Ter dois filhos era o sonho de Inês Mendes, mas antes de conseguir engravidar de Diogo, o seu segundo filho, passou pela dor e incerteza depois de ter sofrido dois abortos espontâneos. Na primeira consulta médica sentiu uma felicidade imensa, porque estava grávida, seguida de uma tristeza profunda porque não havia batimentos cardíacos. Os momentos que se seguiram não foram fáceis. Partilhou a dor com o marido, José Oliveira e escondeu-a da filha, Íris, na altura com oito anos.
A médica disse-lhe para fazer a vida normal e esperar que o organismo expulsasse naturalmente o embrião, o que não aconteceu. Teve que ser internada para lhe ser provocada a expulsão. “Lembro-me que o embrião era do tamanho de uma noz. São momentos difíceis de recordar”, confessa.

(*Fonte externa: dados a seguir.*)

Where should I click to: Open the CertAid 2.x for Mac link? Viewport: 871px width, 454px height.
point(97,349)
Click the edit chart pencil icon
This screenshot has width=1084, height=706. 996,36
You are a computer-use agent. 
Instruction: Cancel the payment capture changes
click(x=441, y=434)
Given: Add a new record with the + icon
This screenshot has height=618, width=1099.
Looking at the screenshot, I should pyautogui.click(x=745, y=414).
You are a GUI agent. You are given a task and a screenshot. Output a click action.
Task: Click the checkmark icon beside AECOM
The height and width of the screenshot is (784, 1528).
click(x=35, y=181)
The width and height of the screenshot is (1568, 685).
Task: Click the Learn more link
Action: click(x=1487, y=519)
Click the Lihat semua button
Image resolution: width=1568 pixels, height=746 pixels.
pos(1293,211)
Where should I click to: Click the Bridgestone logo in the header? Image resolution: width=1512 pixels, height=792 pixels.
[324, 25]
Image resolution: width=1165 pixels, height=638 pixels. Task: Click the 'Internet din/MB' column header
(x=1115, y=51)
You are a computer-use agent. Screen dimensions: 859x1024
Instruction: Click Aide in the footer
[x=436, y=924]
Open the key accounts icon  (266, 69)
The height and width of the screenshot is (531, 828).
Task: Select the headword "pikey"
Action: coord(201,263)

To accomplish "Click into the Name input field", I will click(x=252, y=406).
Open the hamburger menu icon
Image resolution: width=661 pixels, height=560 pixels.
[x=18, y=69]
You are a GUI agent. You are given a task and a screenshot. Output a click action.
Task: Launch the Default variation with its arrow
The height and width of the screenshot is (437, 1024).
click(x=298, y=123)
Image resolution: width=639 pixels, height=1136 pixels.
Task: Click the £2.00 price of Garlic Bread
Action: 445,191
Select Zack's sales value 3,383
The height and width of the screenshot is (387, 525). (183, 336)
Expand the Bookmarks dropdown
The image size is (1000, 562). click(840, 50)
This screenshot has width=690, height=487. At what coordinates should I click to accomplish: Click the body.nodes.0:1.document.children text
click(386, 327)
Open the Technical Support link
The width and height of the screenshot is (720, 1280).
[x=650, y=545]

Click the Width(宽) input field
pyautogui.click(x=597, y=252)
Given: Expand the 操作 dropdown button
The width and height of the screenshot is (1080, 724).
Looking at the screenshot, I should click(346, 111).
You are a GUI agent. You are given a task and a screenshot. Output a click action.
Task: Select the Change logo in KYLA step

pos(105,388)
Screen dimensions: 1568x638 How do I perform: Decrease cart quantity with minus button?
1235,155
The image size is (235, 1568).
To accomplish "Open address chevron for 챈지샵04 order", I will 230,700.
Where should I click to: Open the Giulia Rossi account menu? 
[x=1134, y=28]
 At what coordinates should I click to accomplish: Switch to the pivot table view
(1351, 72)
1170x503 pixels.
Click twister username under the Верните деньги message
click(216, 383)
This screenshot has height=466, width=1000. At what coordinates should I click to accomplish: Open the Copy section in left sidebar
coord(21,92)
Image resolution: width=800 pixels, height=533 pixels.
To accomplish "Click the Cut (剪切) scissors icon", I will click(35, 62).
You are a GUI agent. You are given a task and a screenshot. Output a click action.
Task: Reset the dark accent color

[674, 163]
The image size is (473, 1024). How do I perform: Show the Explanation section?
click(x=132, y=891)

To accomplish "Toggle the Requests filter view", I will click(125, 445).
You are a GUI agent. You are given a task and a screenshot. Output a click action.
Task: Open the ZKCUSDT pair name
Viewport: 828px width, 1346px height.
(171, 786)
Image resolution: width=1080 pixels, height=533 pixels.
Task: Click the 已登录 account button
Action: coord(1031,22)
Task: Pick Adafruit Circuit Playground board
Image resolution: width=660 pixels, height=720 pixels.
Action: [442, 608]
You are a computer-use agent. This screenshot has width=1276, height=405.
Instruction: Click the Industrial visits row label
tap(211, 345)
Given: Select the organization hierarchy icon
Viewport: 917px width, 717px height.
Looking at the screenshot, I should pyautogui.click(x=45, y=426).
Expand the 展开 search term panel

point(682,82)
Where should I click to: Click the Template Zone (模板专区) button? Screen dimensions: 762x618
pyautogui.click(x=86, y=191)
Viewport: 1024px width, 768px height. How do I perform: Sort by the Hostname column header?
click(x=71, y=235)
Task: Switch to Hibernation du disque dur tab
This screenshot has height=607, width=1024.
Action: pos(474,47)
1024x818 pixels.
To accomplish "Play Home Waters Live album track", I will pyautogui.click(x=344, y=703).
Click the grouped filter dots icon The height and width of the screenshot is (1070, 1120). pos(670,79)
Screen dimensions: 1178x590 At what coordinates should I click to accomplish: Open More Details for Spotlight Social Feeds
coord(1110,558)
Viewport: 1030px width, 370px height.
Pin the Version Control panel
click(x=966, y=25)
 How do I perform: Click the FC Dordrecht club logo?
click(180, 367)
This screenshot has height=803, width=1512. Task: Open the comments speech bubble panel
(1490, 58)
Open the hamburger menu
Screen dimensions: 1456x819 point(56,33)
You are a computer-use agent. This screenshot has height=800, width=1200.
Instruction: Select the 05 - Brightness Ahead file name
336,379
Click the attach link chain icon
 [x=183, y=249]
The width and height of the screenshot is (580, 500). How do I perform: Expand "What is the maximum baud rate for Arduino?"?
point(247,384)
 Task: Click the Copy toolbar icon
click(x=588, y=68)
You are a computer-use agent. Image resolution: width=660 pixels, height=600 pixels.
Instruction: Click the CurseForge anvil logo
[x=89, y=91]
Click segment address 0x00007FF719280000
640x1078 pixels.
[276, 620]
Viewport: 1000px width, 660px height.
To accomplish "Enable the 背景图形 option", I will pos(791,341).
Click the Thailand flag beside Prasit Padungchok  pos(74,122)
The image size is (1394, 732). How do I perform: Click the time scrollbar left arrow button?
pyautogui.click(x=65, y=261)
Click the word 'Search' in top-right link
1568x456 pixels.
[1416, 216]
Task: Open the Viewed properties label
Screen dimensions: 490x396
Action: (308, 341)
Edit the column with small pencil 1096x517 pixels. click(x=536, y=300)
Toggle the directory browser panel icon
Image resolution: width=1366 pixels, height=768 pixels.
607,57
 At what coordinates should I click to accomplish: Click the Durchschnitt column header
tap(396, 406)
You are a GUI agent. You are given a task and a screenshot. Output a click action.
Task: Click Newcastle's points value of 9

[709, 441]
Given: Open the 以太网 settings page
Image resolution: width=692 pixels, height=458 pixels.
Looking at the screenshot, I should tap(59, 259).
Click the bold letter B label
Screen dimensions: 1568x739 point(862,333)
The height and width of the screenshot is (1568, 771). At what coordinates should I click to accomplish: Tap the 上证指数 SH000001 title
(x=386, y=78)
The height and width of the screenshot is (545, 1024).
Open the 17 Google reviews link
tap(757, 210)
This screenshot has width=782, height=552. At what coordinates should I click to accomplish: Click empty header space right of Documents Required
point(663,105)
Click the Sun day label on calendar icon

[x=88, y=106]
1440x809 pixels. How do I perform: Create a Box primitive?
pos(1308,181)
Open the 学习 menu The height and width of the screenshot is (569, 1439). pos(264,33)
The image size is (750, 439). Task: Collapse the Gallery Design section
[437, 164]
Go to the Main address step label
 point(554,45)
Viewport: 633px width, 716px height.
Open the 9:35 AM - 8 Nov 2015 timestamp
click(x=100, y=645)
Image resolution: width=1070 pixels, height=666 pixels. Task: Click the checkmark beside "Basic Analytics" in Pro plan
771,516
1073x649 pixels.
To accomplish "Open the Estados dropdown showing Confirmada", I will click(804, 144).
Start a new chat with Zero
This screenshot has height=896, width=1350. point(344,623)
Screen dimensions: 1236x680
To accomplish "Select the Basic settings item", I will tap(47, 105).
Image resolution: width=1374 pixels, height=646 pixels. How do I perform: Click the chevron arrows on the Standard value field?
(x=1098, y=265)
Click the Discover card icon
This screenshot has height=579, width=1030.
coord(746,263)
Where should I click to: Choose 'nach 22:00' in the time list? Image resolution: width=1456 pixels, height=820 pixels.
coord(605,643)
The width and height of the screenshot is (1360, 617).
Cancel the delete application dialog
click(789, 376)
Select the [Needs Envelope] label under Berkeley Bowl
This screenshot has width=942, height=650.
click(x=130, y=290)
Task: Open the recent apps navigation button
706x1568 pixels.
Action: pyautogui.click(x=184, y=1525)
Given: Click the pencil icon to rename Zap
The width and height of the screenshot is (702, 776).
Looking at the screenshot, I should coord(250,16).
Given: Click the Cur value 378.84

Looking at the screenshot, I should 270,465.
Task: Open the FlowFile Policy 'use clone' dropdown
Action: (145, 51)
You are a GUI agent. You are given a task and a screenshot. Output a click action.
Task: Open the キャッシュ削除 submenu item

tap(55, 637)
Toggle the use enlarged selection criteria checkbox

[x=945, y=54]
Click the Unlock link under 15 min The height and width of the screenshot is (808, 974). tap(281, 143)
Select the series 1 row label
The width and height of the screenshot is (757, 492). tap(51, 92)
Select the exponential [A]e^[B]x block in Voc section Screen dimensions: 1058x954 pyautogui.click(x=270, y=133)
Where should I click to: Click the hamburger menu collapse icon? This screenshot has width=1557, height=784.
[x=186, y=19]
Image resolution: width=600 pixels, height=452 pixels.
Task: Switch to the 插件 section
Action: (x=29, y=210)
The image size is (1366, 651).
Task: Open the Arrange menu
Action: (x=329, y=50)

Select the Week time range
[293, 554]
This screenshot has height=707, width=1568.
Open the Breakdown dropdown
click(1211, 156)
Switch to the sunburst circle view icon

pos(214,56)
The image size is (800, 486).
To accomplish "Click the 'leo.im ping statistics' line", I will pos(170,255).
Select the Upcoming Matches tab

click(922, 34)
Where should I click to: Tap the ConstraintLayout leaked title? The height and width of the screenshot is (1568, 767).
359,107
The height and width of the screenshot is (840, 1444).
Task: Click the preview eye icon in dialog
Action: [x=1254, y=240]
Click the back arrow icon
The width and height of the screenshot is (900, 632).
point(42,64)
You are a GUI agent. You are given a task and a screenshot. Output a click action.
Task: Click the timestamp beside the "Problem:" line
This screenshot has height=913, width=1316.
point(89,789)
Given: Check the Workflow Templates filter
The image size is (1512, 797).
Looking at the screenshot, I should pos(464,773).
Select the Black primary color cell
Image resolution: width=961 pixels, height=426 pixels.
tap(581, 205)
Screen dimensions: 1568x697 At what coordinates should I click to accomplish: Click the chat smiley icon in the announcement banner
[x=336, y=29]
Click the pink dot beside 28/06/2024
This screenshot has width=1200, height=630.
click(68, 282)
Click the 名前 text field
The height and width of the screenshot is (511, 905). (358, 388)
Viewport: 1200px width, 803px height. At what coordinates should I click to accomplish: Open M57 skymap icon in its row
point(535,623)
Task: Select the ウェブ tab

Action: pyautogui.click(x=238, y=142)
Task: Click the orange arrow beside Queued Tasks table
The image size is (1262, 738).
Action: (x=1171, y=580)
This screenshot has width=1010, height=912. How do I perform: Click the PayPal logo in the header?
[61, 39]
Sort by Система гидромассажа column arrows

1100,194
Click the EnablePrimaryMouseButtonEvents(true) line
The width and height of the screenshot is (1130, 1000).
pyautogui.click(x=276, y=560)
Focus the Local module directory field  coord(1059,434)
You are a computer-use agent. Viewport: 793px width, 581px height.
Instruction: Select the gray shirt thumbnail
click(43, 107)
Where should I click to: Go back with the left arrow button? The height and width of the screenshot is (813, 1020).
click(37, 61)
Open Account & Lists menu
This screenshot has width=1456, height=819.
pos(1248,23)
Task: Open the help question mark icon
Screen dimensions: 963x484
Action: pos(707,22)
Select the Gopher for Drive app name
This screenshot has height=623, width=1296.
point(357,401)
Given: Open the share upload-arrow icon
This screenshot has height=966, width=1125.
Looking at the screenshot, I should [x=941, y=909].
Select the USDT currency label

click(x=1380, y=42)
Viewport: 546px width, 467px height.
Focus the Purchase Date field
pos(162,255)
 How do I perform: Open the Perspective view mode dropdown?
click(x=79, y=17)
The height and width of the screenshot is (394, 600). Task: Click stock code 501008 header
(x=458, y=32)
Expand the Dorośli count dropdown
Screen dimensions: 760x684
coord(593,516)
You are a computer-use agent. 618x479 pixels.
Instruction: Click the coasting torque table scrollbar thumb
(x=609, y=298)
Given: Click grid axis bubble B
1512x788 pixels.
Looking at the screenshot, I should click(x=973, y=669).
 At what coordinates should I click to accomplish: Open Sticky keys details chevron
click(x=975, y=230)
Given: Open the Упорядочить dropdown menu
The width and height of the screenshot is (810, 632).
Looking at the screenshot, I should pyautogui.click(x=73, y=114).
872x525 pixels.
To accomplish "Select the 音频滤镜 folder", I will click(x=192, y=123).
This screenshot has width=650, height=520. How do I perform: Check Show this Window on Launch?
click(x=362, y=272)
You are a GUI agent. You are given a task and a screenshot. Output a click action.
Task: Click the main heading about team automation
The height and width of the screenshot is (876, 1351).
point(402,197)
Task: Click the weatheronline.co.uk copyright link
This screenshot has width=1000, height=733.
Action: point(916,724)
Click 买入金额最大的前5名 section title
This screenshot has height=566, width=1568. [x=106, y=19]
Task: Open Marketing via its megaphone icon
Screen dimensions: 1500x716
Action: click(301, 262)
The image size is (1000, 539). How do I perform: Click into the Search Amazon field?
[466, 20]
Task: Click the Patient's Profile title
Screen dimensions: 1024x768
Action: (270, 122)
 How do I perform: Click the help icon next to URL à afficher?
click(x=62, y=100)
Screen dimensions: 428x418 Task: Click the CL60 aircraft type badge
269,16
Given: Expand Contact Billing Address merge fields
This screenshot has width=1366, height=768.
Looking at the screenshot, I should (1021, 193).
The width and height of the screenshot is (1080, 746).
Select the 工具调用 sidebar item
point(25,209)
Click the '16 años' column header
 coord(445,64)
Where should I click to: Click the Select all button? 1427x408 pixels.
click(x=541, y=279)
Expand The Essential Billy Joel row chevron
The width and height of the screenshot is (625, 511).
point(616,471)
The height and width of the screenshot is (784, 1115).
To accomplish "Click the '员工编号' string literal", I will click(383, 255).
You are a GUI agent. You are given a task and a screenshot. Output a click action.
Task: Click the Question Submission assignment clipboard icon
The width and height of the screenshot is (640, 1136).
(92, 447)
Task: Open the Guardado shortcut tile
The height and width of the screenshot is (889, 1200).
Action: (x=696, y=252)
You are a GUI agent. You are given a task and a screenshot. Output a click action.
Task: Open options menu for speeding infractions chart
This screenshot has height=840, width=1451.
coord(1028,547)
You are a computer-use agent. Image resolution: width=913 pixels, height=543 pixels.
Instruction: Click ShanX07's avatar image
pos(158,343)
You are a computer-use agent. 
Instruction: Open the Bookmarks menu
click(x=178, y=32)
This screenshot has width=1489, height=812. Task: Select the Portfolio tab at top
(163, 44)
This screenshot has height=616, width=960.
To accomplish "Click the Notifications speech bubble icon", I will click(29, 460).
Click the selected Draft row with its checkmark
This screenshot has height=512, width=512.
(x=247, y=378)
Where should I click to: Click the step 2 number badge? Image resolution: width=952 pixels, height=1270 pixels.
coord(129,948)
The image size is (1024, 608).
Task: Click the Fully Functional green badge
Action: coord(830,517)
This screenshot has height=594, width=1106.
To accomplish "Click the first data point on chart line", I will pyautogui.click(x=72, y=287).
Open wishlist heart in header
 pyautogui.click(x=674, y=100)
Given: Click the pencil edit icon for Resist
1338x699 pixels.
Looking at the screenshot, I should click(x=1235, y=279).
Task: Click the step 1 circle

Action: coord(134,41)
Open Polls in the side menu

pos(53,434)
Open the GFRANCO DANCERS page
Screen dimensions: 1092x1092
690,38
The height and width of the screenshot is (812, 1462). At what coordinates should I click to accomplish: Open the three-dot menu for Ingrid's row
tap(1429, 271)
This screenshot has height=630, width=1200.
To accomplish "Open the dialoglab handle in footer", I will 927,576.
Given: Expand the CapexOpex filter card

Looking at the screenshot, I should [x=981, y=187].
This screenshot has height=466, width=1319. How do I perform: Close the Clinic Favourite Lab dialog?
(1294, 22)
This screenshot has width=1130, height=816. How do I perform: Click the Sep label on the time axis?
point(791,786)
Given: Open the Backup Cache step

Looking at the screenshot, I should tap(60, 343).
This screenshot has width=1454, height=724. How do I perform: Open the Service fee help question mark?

Inês Mendes não desistiu apesar do marido ter ficado mais retraído com a hipótese de tentarem novamente ter um filho. Engravidou meses depois, mas só soube no dia em que estava no trabalho e ficou ensanguentada. Não percebia porquê, tinha feito um teste de farmácia dias antes que tinha dado negativo. No Hospital de Santarém foi directamente para a maternidade, onde lhe confirmaram que tinha sofrido um aborto espontâneo. “Nessa altura fiquei muito frágil, achava que não conseguia ter mais filhos. É uma dor difícil de explicar”, afirma.
O marido não queria novas tentativas para não ver Inês sofrer novamente. “Disse-lhe que seria a última tentativa”. E à terceira correu tudo bem. Só contou à filha que estava grávida às 10 semanas de gestação porque não aguentou não partilhar a felicidade com Íris que lhe pedia tanto um irmão. Chorou de felicidade com a novidade.
A menina, de 14 anos, só soube que a mãe sofreu dois abortos antes do nascimento do irmão quando a mãe aceitou partilhar a sua história com O MIRANTE. “São dores tão nossas e tão profundas que não quis que a minha filha se apercebesse de nada. Além disso, não é algo que se fale habitualmente”, explica.
Apesar do parto difícil, Diogo nasceu em Novembro de 2016. Inês tem a família com que sempre sonhou, mas às vezes ainda recorda os “momentos menos bons”, como lhe chama. “Acredito que dou mais valor à vida pelas dificuldades que tive em engravidar do meu segundo filho”, sublinha.
Pais e mães devem ter direito ao luto
Recentemente a deputada não inscrita Cristina Rodrigues entregou no Parlamento um projecto de lei para garantir que os pais e mães que sofram uma perda gestacional tenham direito até três faltas justificadas consecutivas, sem perda de remuneração. Actualmente o Código do Trabalho admite licença de 14 a 30 dias, para a mulher, mas não período de luto. O assunto está em fase de discussão.
Em 2016, a Associação Projecto Artémis entregou no mesmo órgão uma petição assinada por mais de quatro mil pessoas pedindo a criação do Dia Nacional para a Sensibilização da Perda Gestacional (15 de Outubro). Pedido que foi negado com base no parecer da Comissão Nacional da Saúde Materna da Criança e do Adolescente que entendeu “ser preferível a criação do Dia Nacional para a Sensibilização do Luto Parental” com o objectivo de chamar a atenção para as necessidades específicas de apoio às famílias em que ocorra a morte de um filho, “antes ou após o nascimento”.